Stéphane Thiriet Valentine Poisson
Stéphane Thiriet
Stéphane Thiriet
Valentine Poisson
Valentine Poisson
Les auteurs.es
17 janvier 2017
Temps de lecture : 7 min

Recruteur : un métier en voie d’évolution

Certains prophétisent que d’ici peu, la machine devrait remplacer l’homme, et notamment le recruteur. L’annonce paraît bien anxiogène pour la population RH : serait-elle amenée à disparaître au profit des algorithmes et du Big data ? Nous avons du mal à croire à cette prédiction … En effet, s’il convient de constater que le métier est en instance de très fortes évolutions, à la faveur de la révolution numérique caractérisant notre ère de l’information, nous ne croyons pour autant pas à son extinction.

Le fondement de la prophétie : le prédictif, en avant toute vers le futur …

On peut lire dans La révolution du Big Data que « l’ère numérique est caractérisée par la croissance exponentielle de la création de données digitales. Mais, c’est bien plus qu’« une question de zéro et de un », comme le souligne Peter Sondergaard, directeur de la recherche du Gartner. C’est une transformation radicale de nos métiers, de nos usages, de nos façons de vivre, de consommer, de nous comporter en société. ». Le Big Data, et tout ce qui va avec, vise à « promouvoir l’accès, le développement et l’utilisation des technologies de l’information et de la communication dans les domaines économique et social », et constitue de la sorte une opportunité sans pareille de création de valeur pour l’entreprise, et pour les hommes qui la portent.

La révolution digitale est déjà en marche dans l’univers du recrutement, et se repose donc sur le Big Data, et sur la puissance de traitement automatisée des algorithmes, qui ont donné lieu à la mode du prédictif que nous évoquions dans un précédent billet. Il existe d’ores et déjà diverses formes de déclinaisons de cette conception prédictive appliquée au recrutement : certaines entreprises se basent sur des tests destinés à éprouver la personnalité, les aptitudes ou le savoir-être du candidat, lorsque d’autres se concentrent davantage sur l’analyse des données disponibles sur le web, et notamment sur les réseaux sociaux.

(Données enregistrées):
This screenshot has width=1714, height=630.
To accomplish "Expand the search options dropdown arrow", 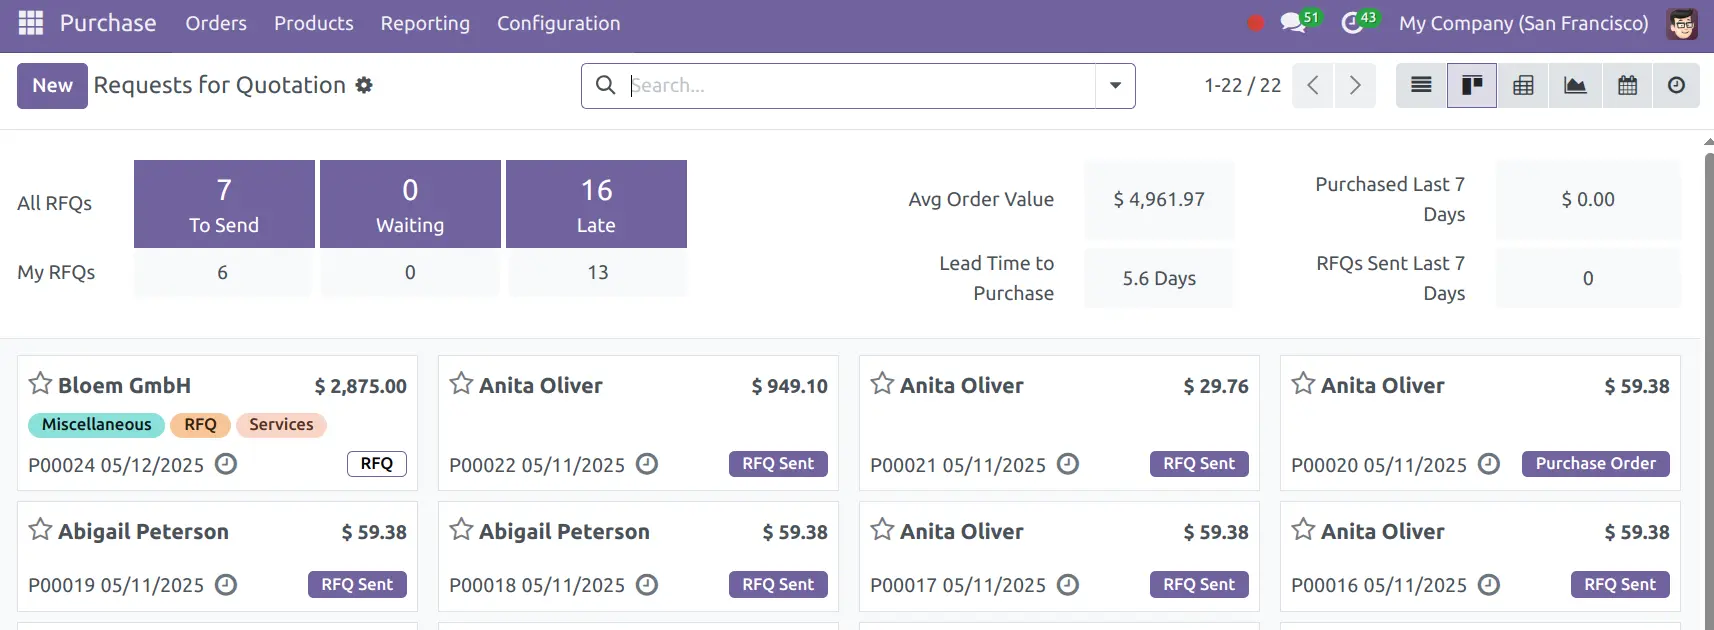I will pos(1115,86).
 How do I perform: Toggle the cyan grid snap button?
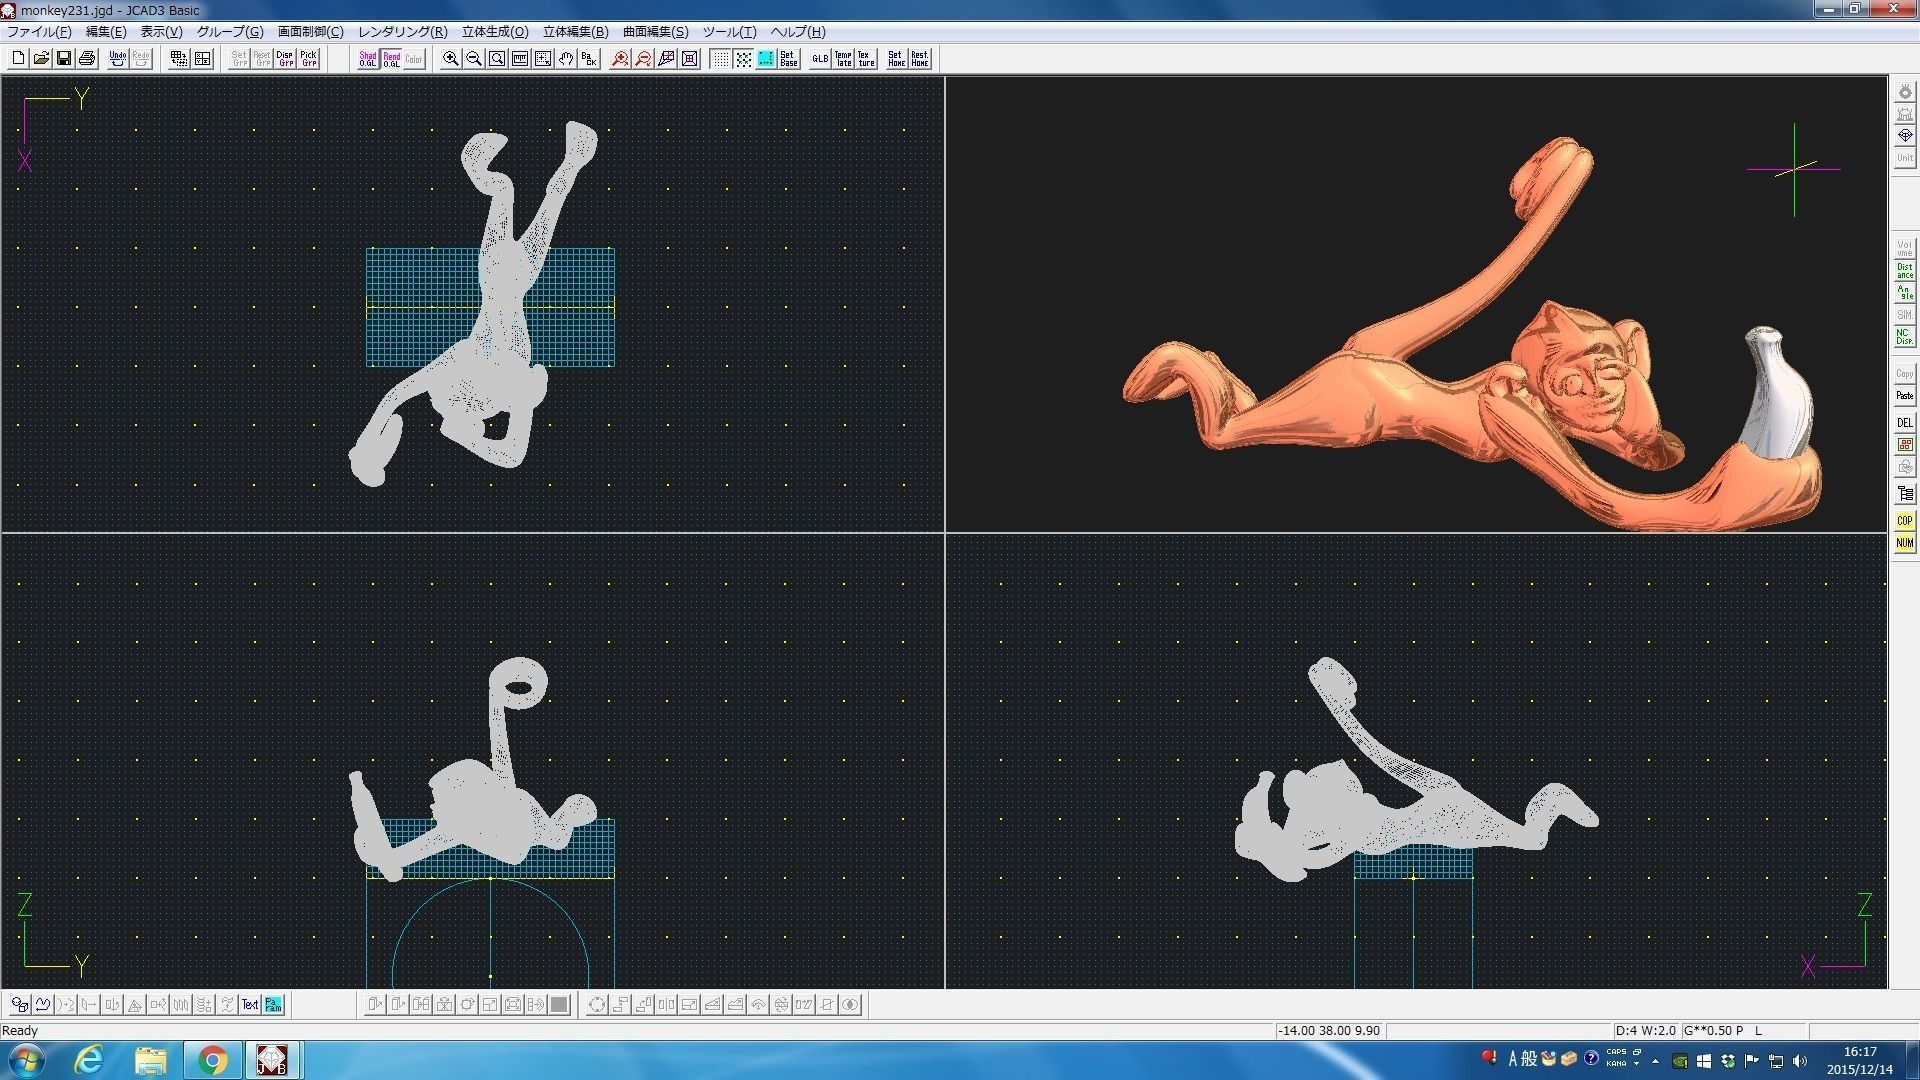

(Consignes):
1. Résumez en deux phrases l'article consacré à l'évolution du métier de recruteur.
2. Rédigez la suite de l'article sur l'évolution du métier de recruteur, à partir de la fin de son dernier paragraphe.
Les données forment un matériau distinct du texte.

(Exercices résolus):
1. Le métier de recruteur connaît de très fortes évolutions sous l'effet de la révolution numérique, mais les auteurs ne croient pas à sa disparition au profit des algorithmes et du Big data. Cette révolution repose sur le Big Data et sur le traitement automatisé des algorithmes, ce qui a donné lieu à la mode du prédictif, que certaines entreprises appliquent par des tests de personnalité, d'aptitudes ou de savoir-être, et d'autres par l'analyse des données du web, notamment des réseaux sociaux.

2.
La méthode est éprouvée, et se révèle indiscutable à de nombreux égards : en termes de sourcing par exemple, il ne fait pas de doute que l’ordinateur a vocation à remplacer l’homme. De par sa vélocité à traiter un volume démentiel de données variées, le robot apparaît bien plus qualifié que son créateur. Mais à ses débuts l’outil demeure imparfait, et surtout, ne semble pour le moment pas prétendre surpasser le recruteur sur tous les fronts de ses diverses missions.

Pourquoi le métier de recruteur a encore de beaux jours devant lui

Un automate encore bien peu intelligent

Comme l’exprime Saad Zniber, co-fondateur de Yatedo, « les modèles prédictifs ou les usages RH des Big Data sont loin d’avoir révélé tout leur potentiel ». Sans condamner la pertinence de l’utilisation des robots à des fins de recrutement, il convient de constater que ces derniers souffrent encore de nombreux écueils, hautement préjudiciables pour la tâche qui leur est confiée.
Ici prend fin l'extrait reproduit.